* **Records supplied**
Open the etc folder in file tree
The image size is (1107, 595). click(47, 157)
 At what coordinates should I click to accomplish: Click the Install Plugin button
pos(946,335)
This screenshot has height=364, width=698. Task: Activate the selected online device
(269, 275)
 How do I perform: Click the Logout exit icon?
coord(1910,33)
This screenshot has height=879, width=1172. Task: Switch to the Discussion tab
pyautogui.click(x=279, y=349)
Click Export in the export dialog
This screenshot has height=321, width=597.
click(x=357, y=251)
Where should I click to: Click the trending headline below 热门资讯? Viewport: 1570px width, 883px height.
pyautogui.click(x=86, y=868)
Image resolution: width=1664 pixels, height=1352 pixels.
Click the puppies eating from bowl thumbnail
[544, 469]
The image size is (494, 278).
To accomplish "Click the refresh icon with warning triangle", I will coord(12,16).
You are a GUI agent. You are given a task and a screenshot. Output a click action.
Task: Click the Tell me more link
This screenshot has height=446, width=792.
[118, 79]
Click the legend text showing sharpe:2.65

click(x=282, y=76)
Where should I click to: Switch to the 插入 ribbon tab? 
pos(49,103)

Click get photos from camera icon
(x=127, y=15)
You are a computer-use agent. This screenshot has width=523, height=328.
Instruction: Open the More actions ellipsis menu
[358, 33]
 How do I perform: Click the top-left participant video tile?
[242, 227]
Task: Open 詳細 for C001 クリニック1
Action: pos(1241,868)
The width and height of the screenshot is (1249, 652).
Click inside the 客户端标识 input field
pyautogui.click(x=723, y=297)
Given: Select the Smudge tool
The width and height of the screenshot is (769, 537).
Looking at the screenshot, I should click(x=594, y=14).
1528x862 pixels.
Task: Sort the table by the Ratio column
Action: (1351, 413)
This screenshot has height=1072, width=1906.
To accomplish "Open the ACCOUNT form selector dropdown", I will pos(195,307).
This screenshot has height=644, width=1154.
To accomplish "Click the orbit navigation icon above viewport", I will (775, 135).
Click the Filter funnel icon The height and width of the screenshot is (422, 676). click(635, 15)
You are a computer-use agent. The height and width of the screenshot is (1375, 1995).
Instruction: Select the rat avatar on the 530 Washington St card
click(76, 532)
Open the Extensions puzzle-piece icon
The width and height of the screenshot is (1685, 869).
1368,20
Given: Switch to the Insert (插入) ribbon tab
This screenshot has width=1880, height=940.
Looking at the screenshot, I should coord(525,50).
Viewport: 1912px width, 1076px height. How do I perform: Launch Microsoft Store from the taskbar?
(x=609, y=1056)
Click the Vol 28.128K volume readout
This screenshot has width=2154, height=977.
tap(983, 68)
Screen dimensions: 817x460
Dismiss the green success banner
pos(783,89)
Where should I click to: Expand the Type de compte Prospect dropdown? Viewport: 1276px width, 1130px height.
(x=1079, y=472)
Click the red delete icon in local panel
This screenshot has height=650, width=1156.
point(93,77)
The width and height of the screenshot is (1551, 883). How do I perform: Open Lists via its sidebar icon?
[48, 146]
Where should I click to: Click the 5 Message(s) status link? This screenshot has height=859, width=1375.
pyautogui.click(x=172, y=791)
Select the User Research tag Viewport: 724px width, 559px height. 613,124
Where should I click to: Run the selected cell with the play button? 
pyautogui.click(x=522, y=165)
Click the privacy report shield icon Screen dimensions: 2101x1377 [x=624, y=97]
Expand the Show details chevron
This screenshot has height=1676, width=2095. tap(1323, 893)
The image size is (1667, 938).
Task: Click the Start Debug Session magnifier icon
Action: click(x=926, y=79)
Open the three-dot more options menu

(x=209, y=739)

* **Task description**
Produce a word-for-word copy of everything above from the line holding "How do I perform: Click the top-left" down to the line holding "Screen dimensions: 817x460", with both of those lines kept.

* **Response**
 How do I perform: Click the top-left participant video tile?
[242, 227]
Task: Open 詳細 for C001 クリニック1
Action: pos(1241,868)
The width and height of the screenshot is (1249, 652).
Click inside the 客户端标识 input field
pyautogui.click(x=723, y=297)
Given: Select the Smudge tool
The width and height of the screenshot is (769, 537).
Looking at the screenshot, I should click(x=594, y=14).
1528x862 pixels.
Task: Sort the table by the Ratio column
Action: (1351, 413)
This screenshot has height=1072, width=1906.
To accomplish "Open the ACCOUNT form selector dropdown", I will pos(195,307).
This screenshot has height=644, width=1154.
To accomplish "Click the orbit navigation icon above viewport", I will (775, 135).
Click the Filter funnel icon The height and width of the screenshot is (422, 676). click(635, 15)
You are a computer-use agent. The height and width of the screenshot is (1375, 1995).
Instruction: Select the rat avatar on the 530 Washington St card
click(76, 532)
Open the Extensions puzzle-piece icon
The width and height of the screenshot is (1685, 869).
1368,20
Given: Switch to the Insert (插入) ribbon tab
This screenshot has width=1880, height=940.
Looking at the screenshot, I should coord(525,50).
Viewport: 1912px width, 1076px height. How do I perform: Launch Microsoft Store from the taskbar?
(x=609, y=1056)
Click the Vol 28.128K volume readout
This screenshot has width=2154, height=977.
tap(983, 68)
Screen dimensions: 817x460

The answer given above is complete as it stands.